What the task asks:
Quote, word for word, the line containing "Image resolution: width=849" and all lines that follow it to the end of the records, with no pictures.

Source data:
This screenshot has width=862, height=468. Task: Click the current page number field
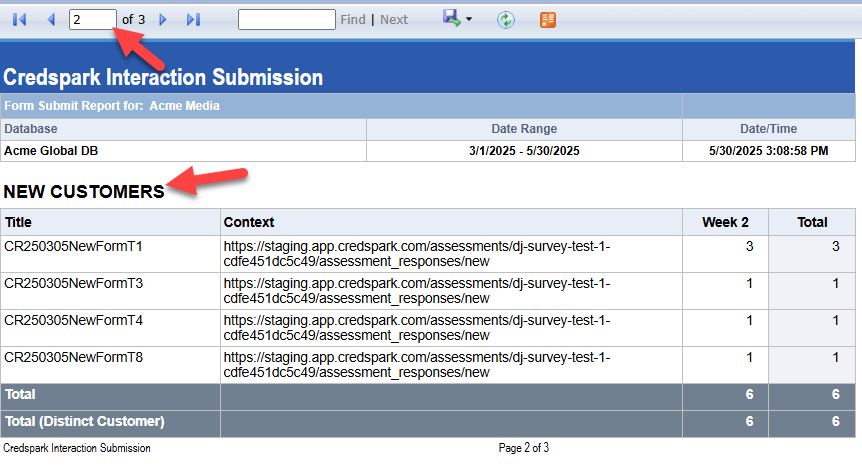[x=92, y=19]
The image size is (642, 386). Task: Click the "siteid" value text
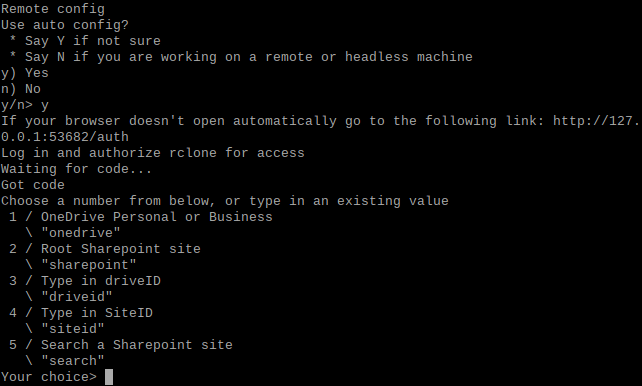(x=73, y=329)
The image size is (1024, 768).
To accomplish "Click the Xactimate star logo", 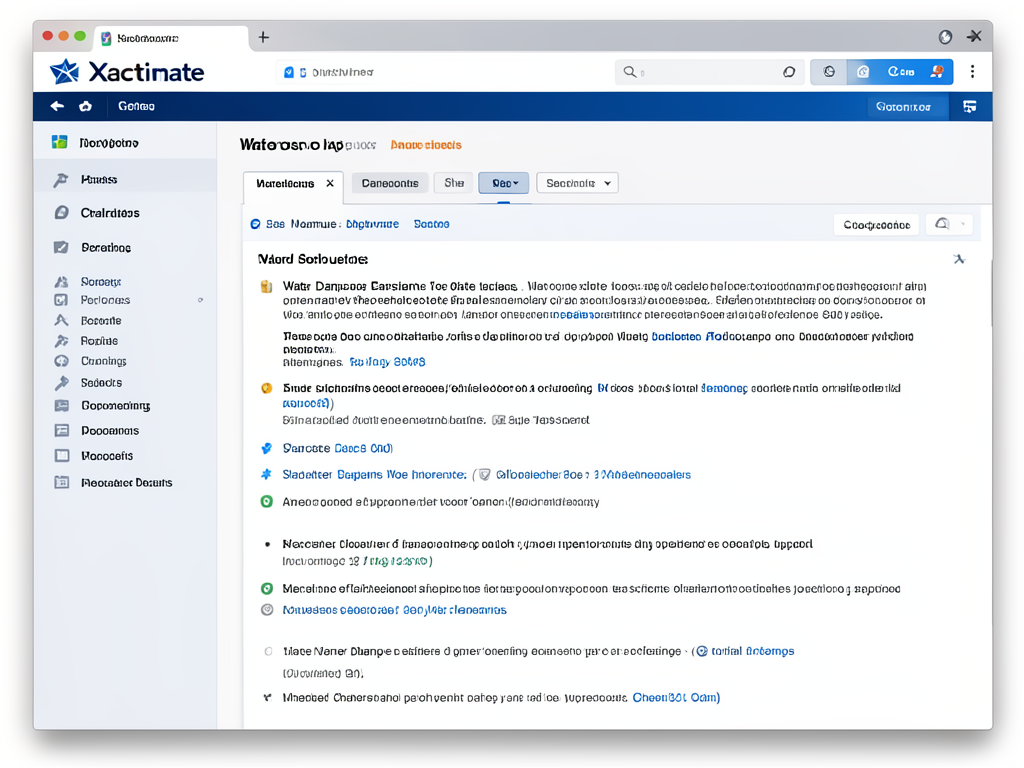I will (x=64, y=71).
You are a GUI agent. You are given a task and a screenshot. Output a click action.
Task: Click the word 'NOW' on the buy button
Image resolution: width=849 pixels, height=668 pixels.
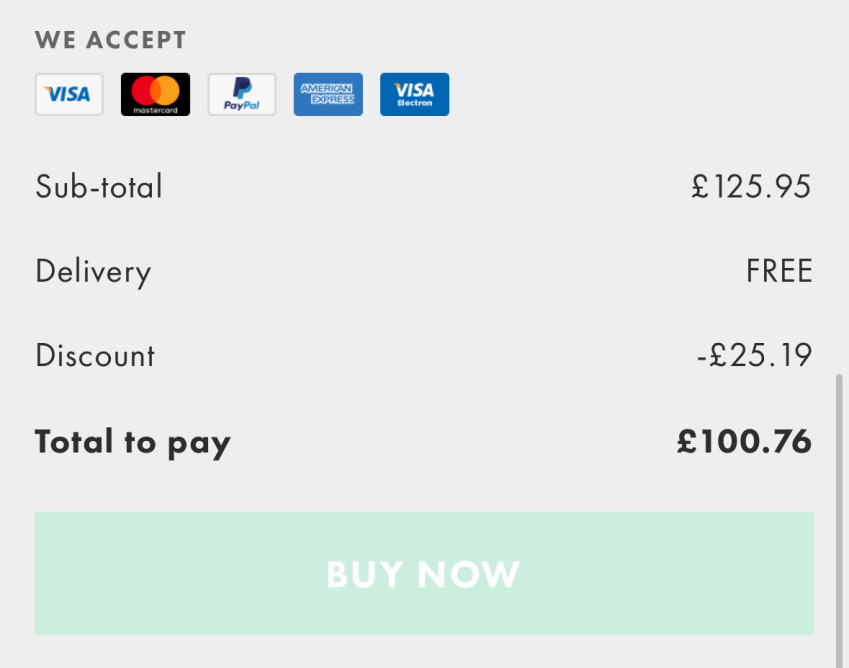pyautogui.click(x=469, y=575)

Result for this task:
Image resolution: width=849 pixels, height=668 pixels.
pyautogui.click(x=469, y=575)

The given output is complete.